Дина Лазаревна сорвалась с места, исчезла в соседней комнате, через полминуты вернулась с деньгами. Семен меланхолично их принял, опустил в карман и встретился взглядом с Раисой, веко его дернулось и глаз вызывающе подмигнул. Раиса равнодушно отвернулась, а Семен сразу заторопился:
— Мне пора… Уже поздно.
Юлий Маркович проводил его до дверей. В шляпе, в плаще, неповоротливо громоздкий Семен взял ватной рукой за локоть, дыхнул в лицо запахом только что съеденной колбасы.
— Юлька… — почти беззвучно шевельнул он отвалившейся лошадиной губой, — берегись!.. — И качнул в сторону комнаты подбородком, где вместе со всеми за чайным столом сидела Раиса, произнес вслух, извиняясь: — Я теперь стал ясновидящим.
Он боком вывалился на лестничную площадку, оставив после себя тревожное предчувствие беды.
Беда вошла в дом через щель почтового ящика в служебном конверте со штампом вместо марки. Ничего особого — бумажка из парткома, Юлия Марковича просили явиться в назначенное время.
Секретаря парткома Юлий Маркович близко не знал, платил ему членские взносы и раскланивался в коридорах Дома литераторов. Ширпотребовский мятый костюмчик, обкатанная голова, простоватое лицо — когда-то что-то написал и напечатал, в свое время с должными усилиями прошел в члены Союза, не переживал головокружительного литературного успеха, ординарно скромен. Заурядность выдвигает людей чаще, чем дерзкая энергия и яркий талант. Заурядные никого не пугают.

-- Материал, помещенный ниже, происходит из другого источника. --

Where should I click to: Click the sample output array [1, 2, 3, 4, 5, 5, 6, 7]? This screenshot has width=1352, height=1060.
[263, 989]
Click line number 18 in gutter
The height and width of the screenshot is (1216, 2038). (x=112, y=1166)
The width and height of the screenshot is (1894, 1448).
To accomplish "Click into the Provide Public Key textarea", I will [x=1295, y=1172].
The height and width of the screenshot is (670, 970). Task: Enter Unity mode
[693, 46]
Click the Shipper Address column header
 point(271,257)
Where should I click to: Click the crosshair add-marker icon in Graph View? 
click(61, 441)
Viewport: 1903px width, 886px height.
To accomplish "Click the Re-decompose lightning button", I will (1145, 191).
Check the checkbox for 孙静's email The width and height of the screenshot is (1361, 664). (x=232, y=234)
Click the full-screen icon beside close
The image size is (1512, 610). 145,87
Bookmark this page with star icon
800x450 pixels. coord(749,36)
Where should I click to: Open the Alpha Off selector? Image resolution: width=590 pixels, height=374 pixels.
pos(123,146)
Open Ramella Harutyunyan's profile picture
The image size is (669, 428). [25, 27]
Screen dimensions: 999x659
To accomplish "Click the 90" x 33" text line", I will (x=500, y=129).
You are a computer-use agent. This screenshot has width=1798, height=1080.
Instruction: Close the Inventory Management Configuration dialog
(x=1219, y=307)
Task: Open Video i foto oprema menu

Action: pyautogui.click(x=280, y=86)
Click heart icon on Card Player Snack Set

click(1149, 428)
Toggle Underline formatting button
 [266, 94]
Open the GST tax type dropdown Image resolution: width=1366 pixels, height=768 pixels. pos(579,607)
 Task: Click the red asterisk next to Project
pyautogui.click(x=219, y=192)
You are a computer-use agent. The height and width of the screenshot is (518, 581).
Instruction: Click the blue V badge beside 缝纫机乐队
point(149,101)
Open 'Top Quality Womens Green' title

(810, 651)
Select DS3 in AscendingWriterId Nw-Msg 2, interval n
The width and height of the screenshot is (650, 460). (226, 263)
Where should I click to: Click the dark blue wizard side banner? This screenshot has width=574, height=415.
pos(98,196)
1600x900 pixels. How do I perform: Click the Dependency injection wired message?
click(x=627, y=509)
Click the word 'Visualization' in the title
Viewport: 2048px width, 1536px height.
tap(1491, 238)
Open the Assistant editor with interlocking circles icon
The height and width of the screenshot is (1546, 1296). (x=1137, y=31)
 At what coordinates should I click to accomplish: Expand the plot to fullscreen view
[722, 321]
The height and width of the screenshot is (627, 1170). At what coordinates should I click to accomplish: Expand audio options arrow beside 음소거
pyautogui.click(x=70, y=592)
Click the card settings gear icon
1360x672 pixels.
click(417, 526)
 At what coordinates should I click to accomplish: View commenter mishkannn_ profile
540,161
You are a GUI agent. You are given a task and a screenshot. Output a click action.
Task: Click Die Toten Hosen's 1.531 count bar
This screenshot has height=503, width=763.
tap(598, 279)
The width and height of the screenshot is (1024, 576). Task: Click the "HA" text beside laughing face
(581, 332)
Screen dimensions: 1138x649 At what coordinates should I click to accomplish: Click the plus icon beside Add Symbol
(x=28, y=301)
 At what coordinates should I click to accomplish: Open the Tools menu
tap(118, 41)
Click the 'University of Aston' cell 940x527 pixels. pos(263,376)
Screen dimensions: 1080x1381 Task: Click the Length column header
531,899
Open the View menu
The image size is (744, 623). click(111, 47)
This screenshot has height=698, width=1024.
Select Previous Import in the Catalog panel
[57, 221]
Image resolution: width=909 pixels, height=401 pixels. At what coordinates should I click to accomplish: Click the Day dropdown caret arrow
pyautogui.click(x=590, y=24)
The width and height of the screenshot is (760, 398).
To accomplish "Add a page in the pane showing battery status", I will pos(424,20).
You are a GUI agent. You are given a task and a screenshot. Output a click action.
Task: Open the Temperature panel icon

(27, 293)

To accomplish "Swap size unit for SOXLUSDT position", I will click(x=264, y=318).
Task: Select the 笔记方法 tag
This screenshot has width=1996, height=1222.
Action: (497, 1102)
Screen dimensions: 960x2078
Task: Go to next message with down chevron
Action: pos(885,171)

На тайных голосованиях эти люди получают подавляющее большинство голосов.
Секретарь парткома долго рылся в ящике письменного стола, и лицо его, кроме привычной озабоченности, выражало сейчас брюзгливенькое несчастье: «Вы тут черт-те что вытворяете, а я расхлебывай».
— Вот… — он вынул нужные бумаги, положил на них ладонь и взглянул на Юлия Марковича не начальственно, не строго, а скорей с досадою. — На вас поступила… М-м-м… Скажем так — жалоба.
— От кого?
Секретарь парткома пожал плечами, считая вопрос неуместным, продолжал:
— Надо признать — крайне глупая. Вот извольте, что стоит такое: «Кто это письмо прочтет, тот правду найдет…»
Тоскливенький холодок поплыл из глубины, от живота к горлу. Клавдия часто показывала Юлию Марковичу письма Раечки, он знал ее стиль: «Мое сердце без тебя, словно ива без ручья…»
— Вы, кажется, знаете, кто автор?
— Догадываюсь. Так что она там?..
— Она… гм… она пишет… «Член партии, писатель Искин Юлий Маркович принимает у себя дома подозрительных людей, которые ему жалуются на Советскую власть. Искин Ю. М. снабжает их деньгами на тайные цели. Он, Искин Ю. М., полный двурушник — в разговорах хвалит русскую нацию, а как на деле, то ненавидит. Простую русскую женщину, которую он у себя держит в прислугах, выпихнул на кухню, а сам живет в двух комнатах — одна шестнадцать квадратных метров, другая двадцать два…» — Секретарь, поморщившись, отодвинул письмо: — Вот, чем богаты, тем и рады.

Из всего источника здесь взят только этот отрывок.